* Available data *
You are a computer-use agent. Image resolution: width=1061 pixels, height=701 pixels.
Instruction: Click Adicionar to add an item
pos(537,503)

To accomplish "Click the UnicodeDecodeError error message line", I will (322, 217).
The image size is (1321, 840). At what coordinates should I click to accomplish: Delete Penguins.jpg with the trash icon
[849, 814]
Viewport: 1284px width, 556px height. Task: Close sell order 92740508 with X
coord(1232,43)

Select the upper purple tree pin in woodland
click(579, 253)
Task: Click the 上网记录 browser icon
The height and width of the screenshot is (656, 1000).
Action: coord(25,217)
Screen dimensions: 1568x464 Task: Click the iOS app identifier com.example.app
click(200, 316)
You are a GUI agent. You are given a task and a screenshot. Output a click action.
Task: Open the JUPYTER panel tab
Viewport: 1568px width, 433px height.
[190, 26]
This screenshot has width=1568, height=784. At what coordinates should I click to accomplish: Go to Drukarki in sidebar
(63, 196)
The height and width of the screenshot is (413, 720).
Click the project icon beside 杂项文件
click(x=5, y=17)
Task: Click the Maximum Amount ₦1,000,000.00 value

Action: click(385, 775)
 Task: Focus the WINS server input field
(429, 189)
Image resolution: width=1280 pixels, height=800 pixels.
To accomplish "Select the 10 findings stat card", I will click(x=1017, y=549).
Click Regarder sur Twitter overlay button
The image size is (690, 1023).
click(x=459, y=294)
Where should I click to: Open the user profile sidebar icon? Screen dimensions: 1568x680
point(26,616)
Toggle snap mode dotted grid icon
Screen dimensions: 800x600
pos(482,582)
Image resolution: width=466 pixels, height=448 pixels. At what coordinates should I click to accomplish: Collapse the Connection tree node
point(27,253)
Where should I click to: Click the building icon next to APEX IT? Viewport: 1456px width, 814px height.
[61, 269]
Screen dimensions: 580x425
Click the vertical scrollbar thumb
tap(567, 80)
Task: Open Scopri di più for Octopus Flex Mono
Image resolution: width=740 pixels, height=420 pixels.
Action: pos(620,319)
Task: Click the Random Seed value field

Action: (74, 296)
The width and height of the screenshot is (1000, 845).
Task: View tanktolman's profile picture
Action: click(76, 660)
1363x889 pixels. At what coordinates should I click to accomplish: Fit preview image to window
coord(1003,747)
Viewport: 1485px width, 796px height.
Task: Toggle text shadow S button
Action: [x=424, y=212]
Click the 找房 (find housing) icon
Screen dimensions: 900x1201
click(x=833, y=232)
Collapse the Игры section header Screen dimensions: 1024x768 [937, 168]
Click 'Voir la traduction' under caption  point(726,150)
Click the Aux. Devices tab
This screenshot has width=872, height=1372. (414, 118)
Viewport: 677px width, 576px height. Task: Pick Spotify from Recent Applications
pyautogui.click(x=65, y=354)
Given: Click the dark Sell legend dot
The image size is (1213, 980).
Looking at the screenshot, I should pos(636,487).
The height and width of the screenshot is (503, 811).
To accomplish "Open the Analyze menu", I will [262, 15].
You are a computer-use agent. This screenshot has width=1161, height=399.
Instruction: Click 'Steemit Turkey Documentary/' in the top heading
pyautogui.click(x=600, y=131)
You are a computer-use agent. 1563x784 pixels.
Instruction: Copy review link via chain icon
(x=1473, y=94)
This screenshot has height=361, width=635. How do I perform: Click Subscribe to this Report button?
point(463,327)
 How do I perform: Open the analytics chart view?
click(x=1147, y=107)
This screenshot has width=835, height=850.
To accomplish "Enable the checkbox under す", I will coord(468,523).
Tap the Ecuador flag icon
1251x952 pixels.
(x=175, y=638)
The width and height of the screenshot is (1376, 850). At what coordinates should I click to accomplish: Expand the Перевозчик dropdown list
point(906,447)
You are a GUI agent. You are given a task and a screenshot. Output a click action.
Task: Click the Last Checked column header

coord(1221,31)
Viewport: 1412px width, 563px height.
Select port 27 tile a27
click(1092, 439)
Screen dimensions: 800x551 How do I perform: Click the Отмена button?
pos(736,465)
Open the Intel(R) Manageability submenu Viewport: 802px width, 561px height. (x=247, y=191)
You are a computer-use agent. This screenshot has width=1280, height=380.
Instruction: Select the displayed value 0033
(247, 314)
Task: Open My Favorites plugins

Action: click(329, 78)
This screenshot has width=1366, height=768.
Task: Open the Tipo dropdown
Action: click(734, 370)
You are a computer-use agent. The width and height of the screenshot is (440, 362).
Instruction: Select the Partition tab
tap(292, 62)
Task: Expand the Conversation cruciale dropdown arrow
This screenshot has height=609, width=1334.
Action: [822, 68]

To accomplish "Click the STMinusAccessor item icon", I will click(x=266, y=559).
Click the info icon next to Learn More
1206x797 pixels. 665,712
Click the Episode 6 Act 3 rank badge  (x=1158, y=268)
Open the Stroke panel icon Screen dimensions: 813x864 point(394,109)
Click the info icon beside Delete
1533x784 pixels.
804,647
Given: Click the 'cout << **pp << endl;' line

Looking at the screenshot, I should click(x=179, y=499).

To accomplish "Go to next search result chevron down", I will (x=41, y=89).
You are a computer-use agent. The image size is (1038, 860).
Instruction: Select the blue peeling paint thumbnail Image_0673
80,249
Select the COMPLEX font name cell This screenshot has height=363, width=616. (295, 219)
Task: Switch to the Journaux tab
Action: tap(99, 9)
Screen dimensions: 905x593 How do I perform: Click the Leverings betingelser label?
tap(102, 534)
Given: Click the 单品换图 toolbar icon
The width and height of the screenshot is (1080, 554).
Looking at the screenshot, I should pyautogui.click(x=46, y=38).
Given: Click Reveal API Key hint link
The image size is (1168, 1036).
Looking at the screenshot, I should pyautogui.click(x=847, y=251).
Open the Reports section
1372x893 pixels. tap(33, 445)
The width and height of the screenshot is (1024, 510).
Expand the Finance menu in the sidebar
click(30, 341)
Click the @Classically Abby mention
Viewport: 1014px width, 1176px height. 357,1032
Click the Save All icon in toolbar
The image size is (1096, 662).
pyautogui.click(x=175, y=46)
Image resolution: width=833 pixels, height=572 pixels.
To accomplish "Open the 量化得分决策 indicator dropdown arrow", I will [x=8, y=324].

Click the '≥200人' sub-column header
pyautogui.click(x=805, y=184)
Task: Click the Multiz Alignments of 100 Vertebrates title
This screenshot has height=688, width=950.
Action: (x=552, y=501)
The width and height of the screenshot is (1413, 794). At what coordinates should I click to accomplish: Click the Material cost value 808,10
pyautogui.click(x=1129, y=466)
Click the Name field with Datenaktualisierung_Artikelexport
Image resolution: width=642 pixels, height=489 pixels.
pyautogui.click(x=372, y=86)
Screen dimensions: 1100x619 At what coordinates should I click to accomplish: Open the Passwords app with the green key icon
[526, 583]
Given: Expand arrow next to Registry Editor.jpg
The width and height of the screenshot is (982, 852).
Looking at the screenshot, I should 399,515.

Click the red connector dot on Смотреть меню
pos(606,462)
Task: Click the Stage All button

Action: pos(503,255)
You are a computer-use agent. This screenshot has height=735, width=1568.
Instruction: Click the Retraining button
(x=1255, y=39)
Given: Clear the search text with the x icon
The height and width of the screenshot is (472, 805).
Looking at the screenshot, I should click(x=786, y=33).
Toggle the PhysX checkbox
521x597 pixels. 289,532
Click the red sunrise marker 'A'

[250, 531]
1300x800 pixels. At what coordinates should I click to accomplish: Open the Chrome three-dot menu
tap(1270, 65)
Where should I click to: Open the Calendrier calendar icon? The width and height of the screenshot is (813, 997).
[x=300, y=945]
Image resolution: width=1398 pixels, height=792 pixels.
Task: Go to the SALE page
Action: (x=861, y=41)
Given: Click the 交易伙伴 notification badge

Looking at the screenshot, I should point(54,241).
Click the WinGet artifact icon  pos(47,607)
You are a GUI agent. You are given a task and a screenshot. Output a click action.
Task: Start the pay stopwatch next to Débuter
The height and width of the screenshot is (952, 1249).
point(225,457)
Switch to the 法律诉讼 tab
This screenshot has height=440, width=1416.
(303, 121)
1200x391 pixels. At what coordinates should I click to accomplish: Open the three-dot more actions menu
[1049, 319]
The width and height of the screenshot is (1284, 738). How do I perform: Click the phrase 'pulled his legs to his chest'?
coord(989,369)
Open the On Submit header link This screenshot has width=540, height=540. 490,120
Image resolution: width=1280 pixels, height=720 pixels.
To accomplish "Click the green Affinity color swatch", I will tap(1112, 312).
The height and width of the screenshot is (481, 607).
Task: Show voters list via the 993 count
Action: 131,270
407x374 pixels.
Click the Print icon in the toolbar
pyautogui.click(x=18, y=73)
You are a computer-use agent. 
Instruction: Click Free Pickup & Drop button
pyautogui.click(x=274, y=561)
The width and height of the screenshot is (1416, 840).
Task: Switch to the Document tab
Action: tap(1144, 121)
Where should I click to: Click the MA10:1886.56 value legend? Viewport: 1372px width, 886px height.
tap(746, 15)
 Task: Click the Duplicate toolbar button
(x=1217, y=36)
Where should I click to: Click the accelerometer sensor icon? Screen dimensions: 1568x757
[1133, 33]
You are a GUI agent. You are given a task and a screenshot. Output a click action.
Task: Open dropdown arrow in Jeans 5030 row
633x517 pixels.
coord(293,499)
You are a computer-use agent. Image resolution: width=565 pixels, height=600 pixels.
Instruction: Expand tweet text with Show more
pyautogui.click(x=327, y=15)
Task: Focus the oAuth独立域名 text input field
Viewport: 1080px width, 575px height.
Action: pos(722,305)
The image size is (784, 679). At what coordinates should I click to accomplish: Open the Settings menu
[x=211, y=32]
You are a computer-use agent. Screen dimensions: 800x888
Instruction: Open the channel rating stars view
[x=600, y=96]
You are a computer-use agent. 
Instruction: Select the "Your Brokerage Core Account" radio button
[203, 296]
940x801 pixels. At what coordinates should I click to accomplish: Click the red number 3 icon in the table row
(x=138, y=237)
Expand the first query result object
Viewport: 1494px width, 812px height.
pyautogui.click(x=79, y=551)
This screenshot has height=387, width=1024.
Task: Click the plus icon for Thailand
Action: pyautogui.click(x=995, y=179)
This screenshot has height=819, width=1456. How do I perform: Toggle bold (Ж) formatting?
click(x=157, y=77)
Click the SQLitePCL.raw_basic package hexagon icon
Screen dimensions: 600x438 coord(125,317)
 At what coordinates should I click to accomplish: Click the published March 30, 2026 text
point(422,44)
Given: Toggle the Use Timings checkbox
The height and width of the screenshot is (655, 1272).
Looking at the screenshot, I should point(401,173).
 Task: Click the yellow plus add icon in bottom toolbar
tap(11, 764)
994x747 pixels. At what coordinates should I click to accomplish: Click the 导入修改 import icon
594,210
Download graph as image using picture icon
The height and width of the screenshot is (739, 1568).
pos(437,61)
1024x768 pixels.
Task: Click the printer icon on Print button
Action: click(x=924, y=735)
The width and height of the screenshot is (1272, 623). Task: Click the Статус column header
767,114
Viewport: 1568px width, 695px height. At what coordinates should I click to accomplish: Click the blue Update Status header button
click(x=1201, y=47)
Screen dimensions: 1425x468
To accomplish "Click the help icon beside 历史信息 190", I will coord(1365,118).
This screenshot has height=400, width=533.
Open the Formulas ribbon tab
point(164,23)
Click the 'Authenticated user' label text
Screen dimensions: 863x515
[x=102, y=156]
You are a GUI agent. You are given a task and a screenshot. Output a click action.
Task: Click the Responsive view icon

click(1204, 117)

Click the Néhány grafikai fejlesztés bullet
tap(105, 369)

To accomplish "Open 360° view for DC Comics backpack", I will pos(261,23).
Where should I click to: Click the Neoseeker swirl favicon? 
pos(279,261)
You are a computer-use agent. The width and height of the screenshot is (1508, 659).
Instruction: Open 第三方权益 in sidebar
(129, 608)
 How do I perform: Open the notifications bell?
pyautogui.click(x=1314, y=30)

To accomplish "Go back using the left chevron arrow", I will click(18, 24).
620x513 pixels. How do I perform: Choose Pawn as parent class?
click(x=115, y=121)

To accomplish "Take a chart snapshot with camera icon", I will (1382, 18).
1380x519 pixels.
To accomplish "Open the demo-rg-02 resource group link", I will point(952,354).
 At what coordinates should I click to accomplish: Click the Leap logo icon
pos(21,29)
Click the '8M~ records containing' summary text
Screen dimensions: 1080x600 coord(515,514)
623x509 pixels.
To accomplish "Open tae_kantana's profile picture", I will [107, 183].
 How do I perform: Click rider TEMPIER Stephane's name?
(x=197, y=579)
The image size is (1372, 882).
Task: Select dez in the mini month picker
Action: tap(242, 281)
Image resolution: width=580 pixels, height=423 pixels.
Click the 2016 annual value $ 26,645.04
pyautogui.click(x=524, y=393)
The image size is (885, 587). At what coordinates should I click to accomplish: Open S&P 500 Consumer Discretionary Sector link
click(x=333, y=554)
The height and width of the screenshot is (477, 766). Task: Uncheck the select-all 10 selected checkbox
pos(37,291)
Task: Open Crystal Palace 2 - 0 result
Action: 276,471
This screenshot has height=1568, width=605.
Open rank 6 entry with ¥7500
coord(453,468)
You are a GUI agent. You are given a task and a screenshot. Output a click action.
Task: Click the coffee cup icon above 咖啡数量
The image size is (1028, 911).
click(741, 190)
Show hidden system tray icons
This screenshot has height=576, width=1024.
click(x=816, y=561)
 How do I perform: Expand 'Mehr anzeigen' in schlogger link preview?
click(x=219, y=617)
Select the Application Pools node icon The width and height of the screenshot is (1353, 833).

* Problem to work on *
For each line of the entries that includes "chevron", show that line.

* Exercise result *
To accomplish "Go to next search result chevron down", I will (x=41, y=89).
To accomplish "Go back using the left chevron arrow", I will click(18, 24).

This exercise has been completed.